The D roads, although very pretty, were taking too long, so Alex and Stefan decide only to go as far as Montauban. They drop me off a little sooner at a ‘campsite’ in Castelsarrasin. My tent is the only one here. Reception is closed, possibly non-existent and everything either doesn’t work (the lights and at least one shower and sink), or is covered with a thick layer of cobwebs and dust. It’s not entirely unlike a zombie movie, but I’m trying not to think about that as I sit in the dark writing this by head-torch at a round concrete picnic table. There is a phone, which I saw a man use earlier, but tragically I do not have a French phone card. Far from being a well needed night of solitude and brandy in remote French countryside, I spend ages trying to rid myself of the only thing that unnerves me more than zombies: a Polish man named something like ‘Wokash’. Having established that we have the biggest language barrier ever, with Wokash not speaking any English, French OR Spanish and me not knowing any Polish, we eventually manage to convey through the use of sign language, gestures and drawings that:

1. He is Polish
2. He picks apples here
3. He is staying in the caravan – the only other thing in this field
4. He does not like picking apples
5. He wants me to stay in the caravan with him

Wokash is a little more pushy about point five than I feel comfortable about, especially given there is nobody else around.
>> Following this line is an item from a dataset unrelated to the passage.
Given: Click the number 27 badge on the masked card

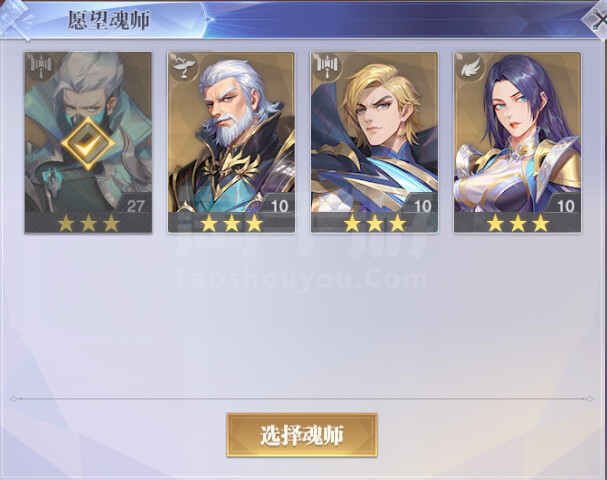Looking at the screenshot, I should click(x=135, y=206).
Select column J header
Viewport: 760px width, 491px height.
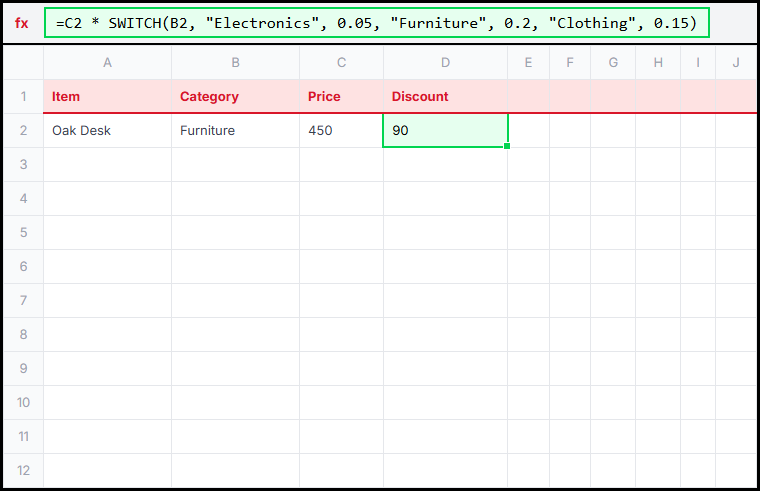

I try to make it clear that I am enjoying time alone and wish to sit and read my book in peace, but Wokash persists in beckoning me to his caravan. Eventually I shout at him in English to fuck off, thinking that if he doesn’t understand the words, at least some of the sentiment will get through in the volume of my request. I wave my penknife at him for good measure as he shied away from it when I first took it out to make a sandwich. He finally wanders off looking a bit sulky. I'm still a little nervous and keep turning my torch off at intervals and listening out for footsteps but he seems to have gone. This just goes to show that wild camping is not all that dangerous really. I’ve wild camped with much better facilities than these and have never had this much hassle.

I am awoken twice in the night: once by a strange man saying there is a phone-call for me. I am groggy with sleep but am still pretty certain there’s no way anyone could be calling me here, so I say ‘no, it’s not for me’, zip up my tent and go back to sleep. The second time I awake to a familiar voice outside my tent calling me – ‘Joy, Joy’ (he can’t pronounce Jo). I unzip my tent. Wokash and the man who woke me earlier are both there. Wokash beckons me. I say ‘no, I’m not coming with you. Fuck off and let me sleep’. I turn to the other man. ‘You know English? Do you understand what I’m saying?’ He says ‘yes, he just wants to be your friend’. I tell them to fuck off a few more times, quite loudly, then zip my tent back up and yell, ‘I’m going to sleep now!’ They walk off laughing and talking in Polish. I am awoken no more. I see Wokash on the phone in the morning and he waves to me. I don’t wave back.